Estaba entre todo eso la visita guiada al Museo del Niño y al de Historia Natural, al de Antropología y al de Arte Moderno y por supuesto al Nacional de Historia, en el Castillo. A la Feria y al Cárcamo de Diego Rivera. La peli en la Megapantalla. La comida en La Poblanita. El teatro en el Centro Cultural del Bosque. La merienda de pambacitos de Tacubaya. Una plantación de arbolitos…

Mi primo Rafa y yo planeábamos con antelación todas las actividades del Festival Familiar de Chapultepec, una idea original de mi tío José Agustín que tomamos con gran entusiasmo. La organización comenzaba con una investigación de precios y horarios, para poder fijar la más amplia agenda cultural al menor costo, todo incluido en la compra de un abono, sin ganancia para nosotros, claro está.

Nada se improvisaba. Y no es que no se diera un espacio a la espontaneidad, a la que abonaban las ocurrencias, las risas, los fastidios. Teníamos todas las entradas aseguradas, nada de que llegamos a la obra y ya no había boletos, por ejemplo. Era un festival, hecho y derecho. A cada participante se le entregaba un pin –recuerdo alguno que era con forma de chapulín— y un itinerario de cada día con cada uno de los eventos y sus horarios.  

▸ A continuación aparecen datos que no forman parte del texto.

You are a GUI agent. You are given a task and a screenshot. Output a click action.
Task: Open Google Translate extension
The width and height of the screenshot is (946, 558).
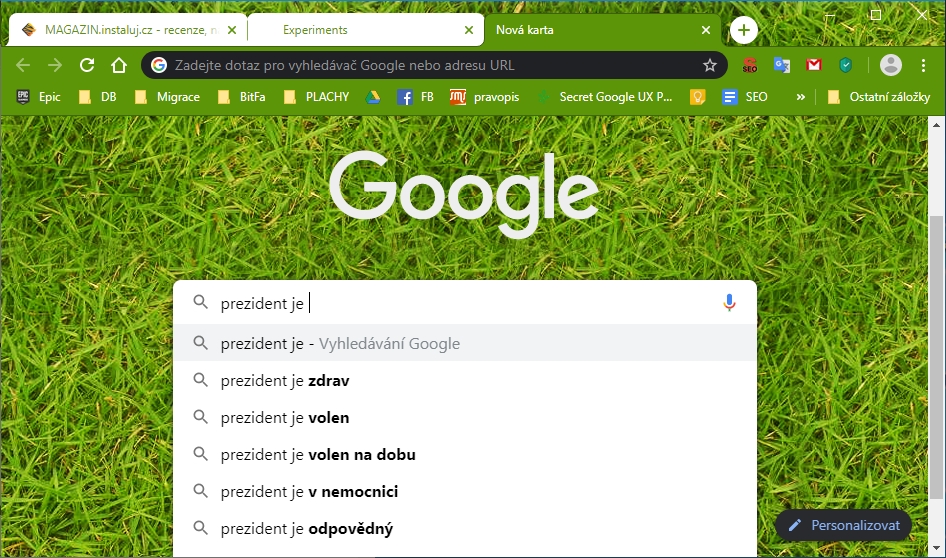click(x=782, y=66)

El festival, que se realizó por tres o cuatro primaveras, estaba impregnado de evocaciones costumbristas de cuando eran niños los tíos, pues vivieron a un costado del bosque, en San Miguel. Lo más difícil de la organización era garantizar el arribo puntual a cada uno de los eventos. He ignorado de manera oportunista aquellos momentos en que la impuntualidad de algunos abortó planes.  

Y es que los problemas de entonces bien podían ser ahogados en el lago, donde en una trifulca entre dos navíos estuvimos a punto de naufragar varios de nosotros y llevarnos un buen chapuzón. Más que un resfriado preocupaba seguramente tener que patalear en el agua estancada que habían condimentado con sus aceites naturales y otros desechos orgánicos otros miles de navegantes a lo largo del tiempo. La única constancia de sobrevivencia allí la daban los gansos que sumergían el pescuezo y luego reaparecían con peinados extravagantes, fijados con la extraña mezcla química en el agua.

La viscosidad del gran charco –escenario de antiguas y legendarias historias de amor– animaba a imaginar animales acuáticos que habían mutado de tal forma que les habían crecido bigotes y colmillos. ¡Veinte años antes que La forma del agua! Como sea, salimos ilesos. Y contentos.

Hoy le llamaríamos “dinámica de juegos”. Pero entonces no teníamos la necesidad de tales rimbombancias. Aunque tampoco nos gobernaba la corrección política, he olvidado los detalles y las reglas, tal vez por el recuerdo bochornoso de que algunos acabaron en calzoncillos en pleno bosque y prefiero omitir cómo es que ocurrió eso. Lo importante es que no quedó registro gráfico alguno de tales escenas entre árboles descomunales que pudiera comprometernos ante la Santa Inquisición de las redes sociales.

Nos encargábamos de la sencillez, efectivamente; sin móviles, ni políticos ni telefónicos.